[Collected data]
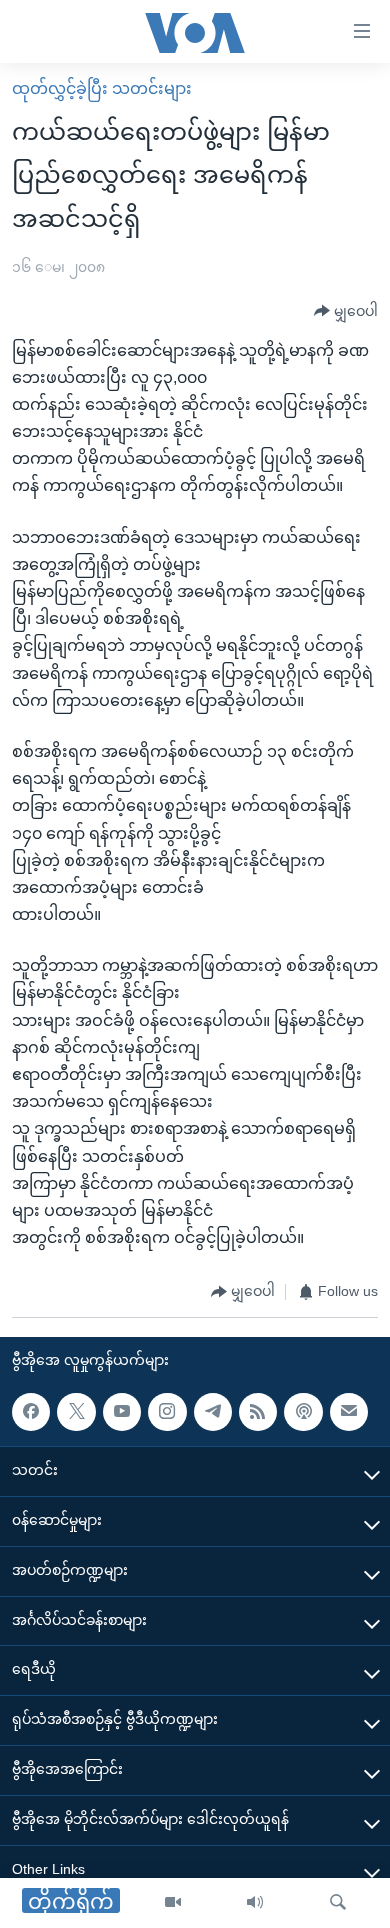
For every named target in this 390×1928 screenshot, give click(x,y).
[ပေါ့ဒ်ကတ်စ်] (303, 1412)
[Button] (346, 312)
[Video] (173, 1903)
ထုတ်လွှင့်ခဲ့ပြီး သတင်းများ (102, 88)
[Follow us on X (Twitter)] (76, 1412)
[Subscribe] (349, 1412)
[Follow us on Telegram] (213, 1412)
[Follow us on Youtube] (122, 1412)
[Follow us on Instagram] (167, 1412)
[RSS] (258, 1412)
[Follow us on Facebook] (31, 1412)
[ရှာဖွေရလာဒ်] (338, 1903)
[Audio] (255, 1903)
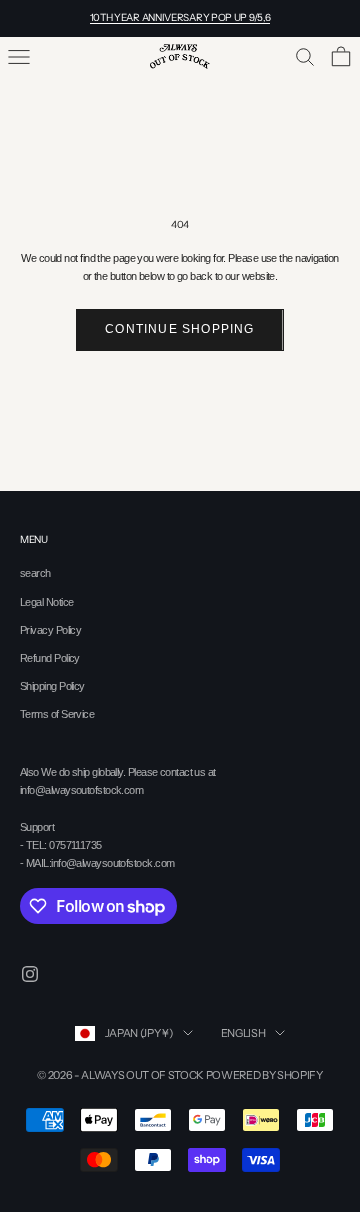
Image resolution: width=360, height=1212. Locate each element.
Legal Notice (46, 602)
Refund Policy (50, 658)
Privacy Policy (50, 630)
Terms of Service (57, 714)
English (243, 1033)
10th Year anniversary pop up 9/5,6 (180, 17)
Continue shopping (179, 329)
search (35, 573)
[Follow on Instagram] (30, 974)
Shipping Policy (52, 686)
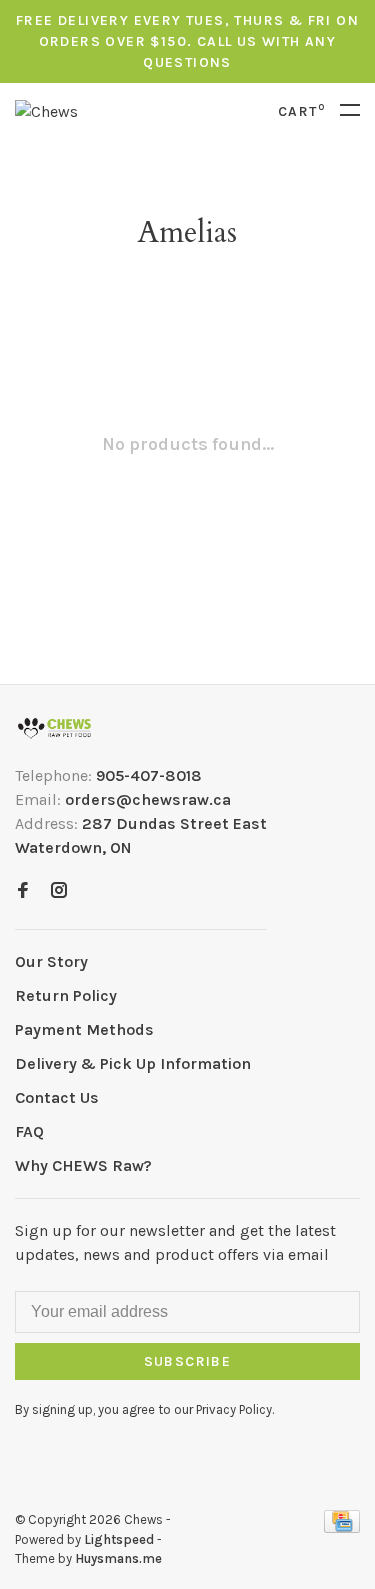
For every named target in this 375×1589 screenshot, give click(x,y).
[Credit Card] (342, 1527)
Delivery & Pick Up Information (133, 1063)
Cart (301, 111)
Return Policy (66, 995)
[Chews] (54, 728)
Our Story (51, 961)
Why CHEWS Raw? (83, 1165)
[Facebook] (23, 891)
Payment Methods (84, 1029)
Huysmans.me (118, 1558)
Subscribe (188, 1361)
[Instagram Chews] (59, 891)
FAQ (29, 1131)
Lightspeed (119, 1539)
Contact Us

- **Exercise directions**
Write out exactly the opening lines of the data, stopping after the line that holds "[Audio] (255, 1903)". Exclude pictures.

- **Answer space**
For every named target in this 390×1928 screenshot, give click(x,y).
[ပေါ့ဒ်ကတ်စ်] (303, 1412)
[Button] (346, 312)
[Video] (173, 1903)
ထုတ်လွှင့်ခဲ့ပြီး သတင်းများ (102, 88)
[Follow us on X (Twitter)] (76, 1412)
[Subscribe] (349, 1412)
[Follow us on Telegram] (213, 1412)
[Follow us on Youtube] (122, 1412)
[Follow us on Instagram] (167, 1412)
[RSS] (258, 1412)
[Follow us on Facebook] (31, 1412)
[ရှာဖွေရလာဒ်] (338, 1903)
[Audio] (255, 1903)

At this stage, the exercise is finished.